» **Aufgabe**
Setze den geistlichen Impuls zum 4. Adventssonntag im Anschluss an seinen letzten Satz fort.

» **Text zur Analyse**

□ □ □ □ □

Geistlicher Impuls zum 4. Adventssonntag

von Monika Tenambergen

Fotos: Monika Tenambergen und Pixabay

Evangelium Lk 1,26-38

In jener Zeit wurde der Engel Gábriel von Gott in eine Stadt in Galiläa namens Nazaret zu einer Jungfrau gesandt.

Sie war mit einem Mann namens Josef verlobt, der aus dem Haus David stammte. Der Name der Jungfrau war Maria.

Der Engel trat bei ihr ein und sagte: Sei gegrüßt, du Begnadete, der Herr ist mit dir.

Sie erschrak über die Anrede und überlegte, was dieser Gruß zu bedeuten habe.

Da sagte der Engel zu ihr: Fürchte dich nicht, Maria; denn du hast bei Gott Gnade gefunden. Siehe, du wirst schwanger werden und einen Sohn wirst du gebären; dem sollst du den Namen Jesus geben.

Er wird groß sein und Sohn des Höchsten genannt werden.
Gott, der Herr, wird ihm den Thron seines Vaters David geben.

Er wird über das Haus Jakob in Ewigkeit herrschen und seine Herrschaft wird kein Ende haben.

Maria sagte zu dem Engel: Wie soll das geschehen, da ich keinen Mann erkenne?

Der Engel antwortete ihr: Heiliger Geist wird über dich kommen und Kraft des Höchsten wird dich überschatten. Deshalb wird auch das Kind heilig und Sohn Gottes genannt werden.

Siehe, auch Elisabet, deine Verwandte, hat noch in ihrem Alter einen Sohn empfangen; obwohl sie als unfruchtbar gilt, ist sie schon im sechsten Monat. Denn für Gott ist nichts unmöglich

Da sagte Maria: Siehe, ich bin die Magd des Herrn; mir geschehe, wie du es gesagt hast.

Danach verließ sie der Engel.

Impuls: Gottes Partnerin

In dieser Skulptur des südtiroler Bildhauers Hermann Josef Runggaldier (*1948) wird das Evangelium des 4. Adventssonntag künstlerisch dargestellt. Sie steht in der Kirche San Fermo Maggiore in Verona. Als ich sie bei einem Besuch der Kirche im Frühjahr dieses Jahres zufällig entdeckte, konnte ich lange meinen Blick nicht von ihr lassen. Sie lud mich ein, mich in diesen intimen Moment der Begegnung zwischen dem Erzengel Gabriel und Maria hineinzudenken und zu fühlen.

Lebensgroß stehen die beiden vor mir. Vorne Maria, hinter ihr der Engel Gabriel in menschlicher Gestalt, ohne Flügel. So ist seine himmlische Herkunft nicht auf den ersten Blick erkennbar. Er ist geerdet. Kein greller Schein, kein lauter Einbruch in die Privatsphäre Marias, sondern ein behutsames Eintreten in ihre Welt, in ihr Leben.

□ □ □ □ □

» **Inhalt der Auflistung**

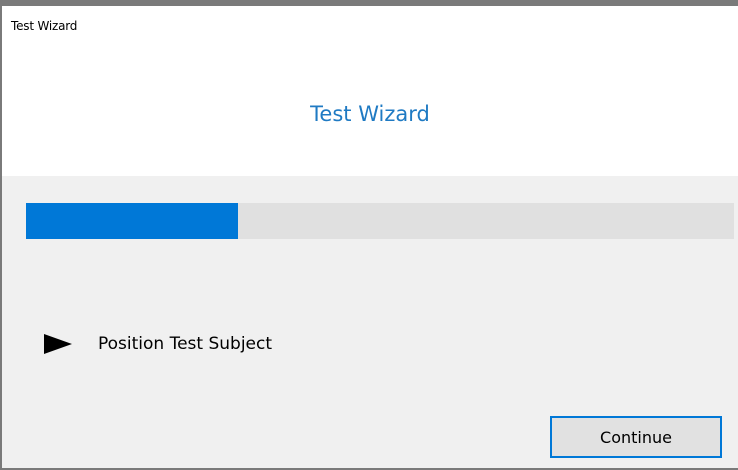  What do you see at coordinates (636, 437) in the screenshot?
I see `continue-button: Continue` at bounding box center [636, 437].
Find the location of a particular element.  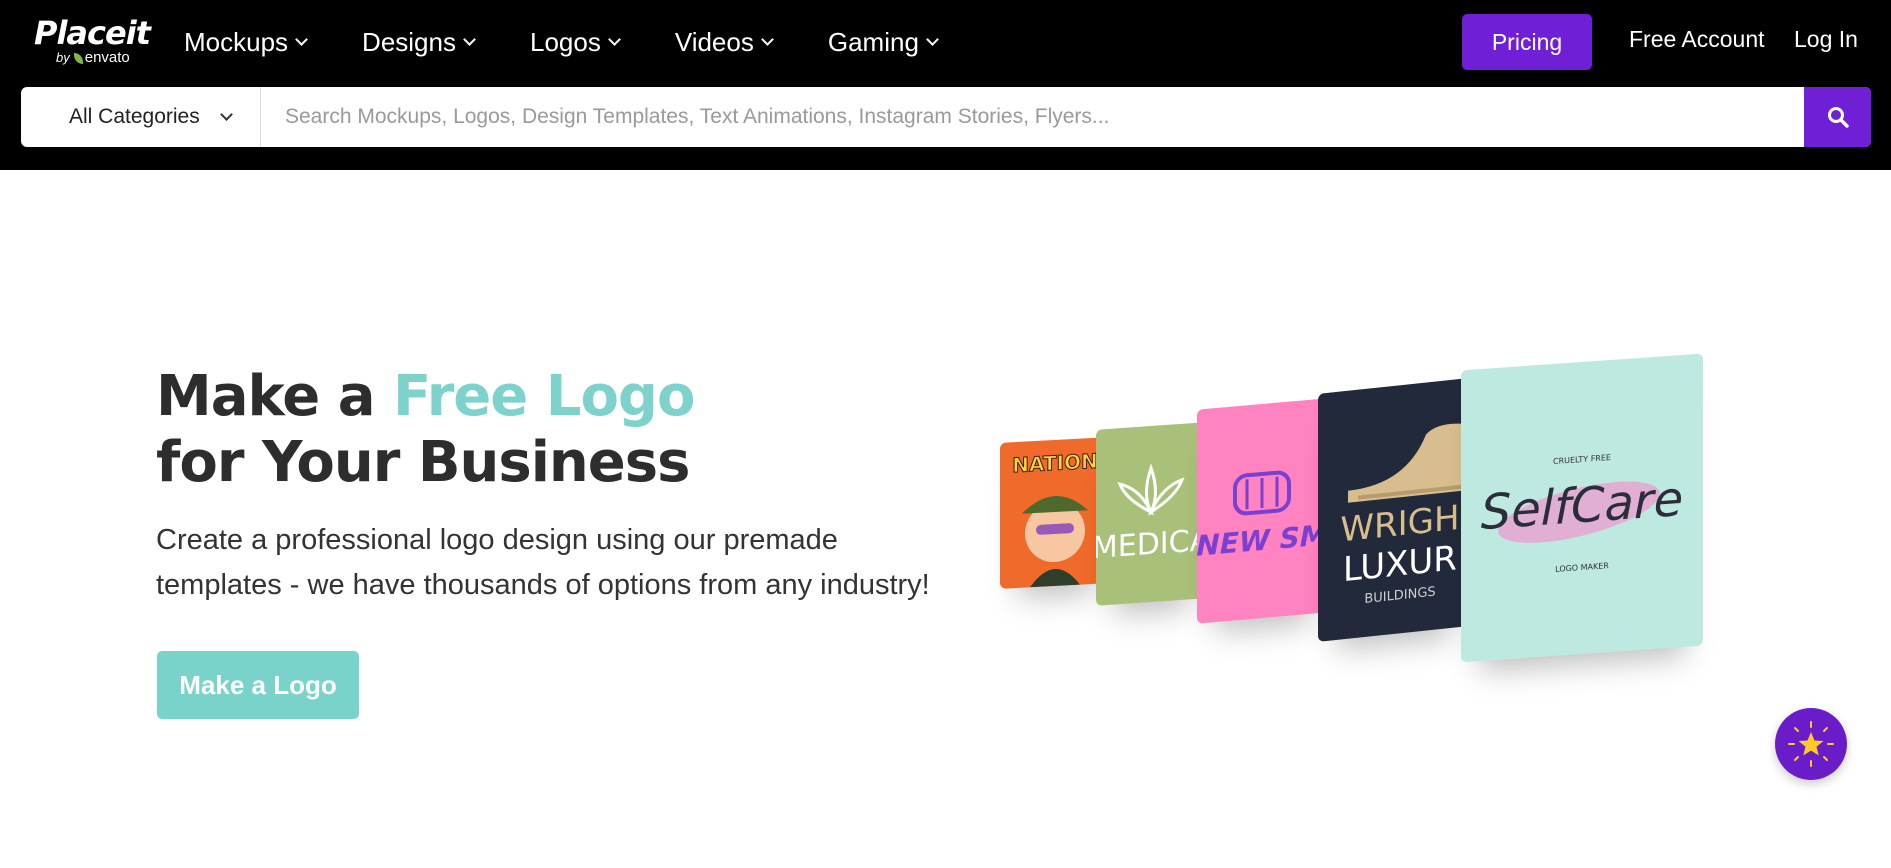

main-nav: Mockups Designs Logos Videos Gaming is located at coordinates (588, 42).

□ □ □ □ □

» **Erwartete Ausgabe**
Die beiden Figuren sind ganz und gar aufeinander bezogen, wie in einem engen Dialog. Flüsternd und leicht nach vorne gebeugt spricht Gabriel zu der jungen Frau: „Sei gegrüßt, du Begnadete, der Herr ist mit dir.“ (Lk 1,28) Und Maria wendet ihren Kopf leicht zur Seite, um mit aufmerksamem Ohr ihrem Gesprächspartner zuzuhören. Sie erschrickt bei der Anrede und überlegt, was dieser Gruß bedeuten könnte, denn in ihm klingt an, was zuvor nur denjenigen zugesprochen wurde, die Gott für eine große Aufgabe erwählt hatte.[1] Und ihr Blick scheint zu fragen: „Was kommt da auf mich zu?“ Sie lauscht der Botschaft des Engels und spricht aus, was sie denkt: „Wie soll das geschehen?“ Ich finde diese kritische Nachfrage sehr sympathisch, denn wer fragt, geht den Dingen auf den Grund, will verstehen. Kein blinder Gehorsam, sondern gereifter Glaube. Nur ein gereifter Glaube kann in Freiheit Gottes Plänen zustimmen.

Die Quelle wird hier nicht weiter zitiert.